◆ **Exercise**:
Extract, from the records beneath this instruction, each line that contains the word "with".
#####
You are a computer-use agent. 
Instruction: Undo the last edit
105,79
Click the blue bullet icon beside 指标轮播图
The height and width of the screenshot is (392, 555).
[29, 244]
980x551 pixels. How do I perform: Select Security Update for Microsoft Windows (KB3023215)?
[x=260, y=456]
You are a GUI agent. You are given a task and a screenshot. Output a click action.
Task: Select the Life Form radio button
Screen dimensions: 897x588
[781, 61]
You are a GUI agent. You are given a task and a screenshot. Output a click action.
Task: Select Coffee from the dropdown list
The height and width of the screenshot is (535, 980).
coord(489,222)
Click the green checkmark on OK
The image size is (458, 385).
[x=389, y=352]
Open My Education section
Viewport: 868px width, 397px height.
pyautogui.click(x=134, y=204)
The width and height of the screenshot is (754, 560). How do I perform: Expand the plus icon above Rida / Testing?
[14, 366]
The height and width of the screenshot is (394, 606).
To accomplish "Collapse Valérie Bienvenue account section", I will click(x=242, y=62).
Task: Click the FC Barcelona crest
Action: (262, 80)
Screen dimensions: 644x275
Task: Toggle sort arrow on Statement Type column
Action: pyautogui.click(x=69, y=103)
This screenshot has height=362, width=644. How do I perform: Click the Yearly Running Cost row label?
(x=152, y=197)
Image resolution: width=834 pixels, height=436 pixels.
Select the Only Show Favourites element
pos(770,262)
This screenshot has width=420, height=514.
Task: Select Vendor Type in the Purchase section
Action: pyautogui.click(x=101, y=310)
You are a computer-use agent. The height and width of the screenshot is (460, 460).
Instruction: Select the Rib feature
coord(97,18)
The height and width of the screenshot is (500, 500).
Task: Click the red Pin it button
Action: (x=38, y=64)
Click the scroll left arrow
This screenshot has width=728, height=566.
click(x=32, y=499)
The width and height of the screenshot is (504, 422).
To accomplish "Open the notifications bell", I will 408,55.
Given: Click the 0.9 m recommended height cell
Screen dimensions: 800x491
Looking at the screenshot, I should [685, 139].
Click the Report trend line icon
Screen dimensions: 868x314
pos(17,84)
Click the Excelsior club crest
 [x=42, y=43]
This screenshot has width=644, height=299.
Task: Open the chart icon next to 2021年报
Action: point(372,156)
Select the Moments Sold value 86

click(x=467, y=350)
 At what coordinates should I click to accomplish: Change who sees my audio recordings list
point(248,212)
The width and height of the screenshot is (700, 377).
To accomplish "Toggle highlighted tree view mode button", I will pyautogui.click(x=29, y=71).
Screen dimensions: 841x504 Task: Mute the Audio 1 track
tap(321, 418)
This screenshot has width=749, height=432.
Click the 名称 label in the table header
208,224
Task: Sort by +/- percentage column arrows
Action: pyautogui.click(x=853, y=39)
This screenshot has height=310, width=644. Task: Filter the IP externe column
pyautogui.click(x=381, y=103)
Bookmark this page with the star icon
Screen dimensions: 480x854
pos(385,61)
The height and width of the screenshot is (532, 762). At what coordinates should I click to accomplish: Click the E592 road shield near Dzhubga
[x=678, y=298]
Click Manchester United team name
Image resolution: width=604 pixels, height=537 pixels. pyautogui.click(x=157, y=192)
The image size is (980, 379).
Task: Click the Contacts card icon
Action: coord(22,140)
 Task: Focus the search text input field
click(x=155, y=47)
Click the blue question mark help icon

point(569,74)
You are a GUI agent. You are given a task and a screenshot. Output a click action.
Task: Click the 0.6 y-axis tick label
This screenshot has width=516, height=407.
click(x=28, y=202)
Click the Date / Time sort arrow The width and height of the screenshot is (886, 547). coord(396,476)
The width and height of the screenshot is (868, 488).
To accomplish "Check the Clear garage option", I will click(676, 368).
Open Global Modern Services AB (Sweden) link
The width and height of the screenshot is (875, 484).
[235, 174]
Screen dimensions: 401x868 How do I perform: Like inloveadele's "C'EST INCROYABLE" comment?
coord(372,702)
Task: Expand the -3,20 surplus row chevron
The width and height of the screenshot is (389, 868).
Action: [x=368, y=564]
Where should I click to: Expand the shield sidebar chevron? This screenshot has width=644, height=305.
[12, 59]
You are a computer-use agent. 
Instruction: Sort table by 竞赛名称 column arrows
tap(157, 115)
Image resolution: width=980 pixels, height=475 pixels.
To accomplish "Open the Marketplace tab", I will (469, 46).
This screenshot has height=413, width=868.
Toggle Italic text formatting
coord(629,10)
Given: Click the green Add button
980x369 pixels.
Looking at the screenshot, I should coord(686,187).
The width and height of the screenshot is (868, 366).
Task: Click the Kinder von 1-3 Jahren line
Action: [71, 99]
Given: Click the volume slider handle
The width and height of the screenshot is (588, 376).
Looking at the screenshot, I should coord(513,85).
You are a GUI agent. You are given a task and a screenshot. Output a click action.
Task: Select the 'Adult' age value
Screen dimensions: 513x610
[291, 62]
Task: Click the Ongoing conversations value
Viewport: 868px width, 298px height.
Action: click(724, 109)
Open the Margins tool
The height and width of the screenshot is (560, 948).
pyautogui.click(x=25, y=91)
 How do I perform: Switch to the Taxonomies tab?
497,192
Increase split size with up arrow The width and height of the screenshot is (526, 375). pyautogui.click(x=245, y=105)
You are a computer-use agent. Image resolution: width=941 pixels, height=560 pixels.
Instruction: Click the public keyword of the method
#####
◆ **Answer section**:
Bookmark this page with the star icon
Increase split size with up arrow The width and height of the screenshot is (526, 375). pyautogui.click(x=245, y=105)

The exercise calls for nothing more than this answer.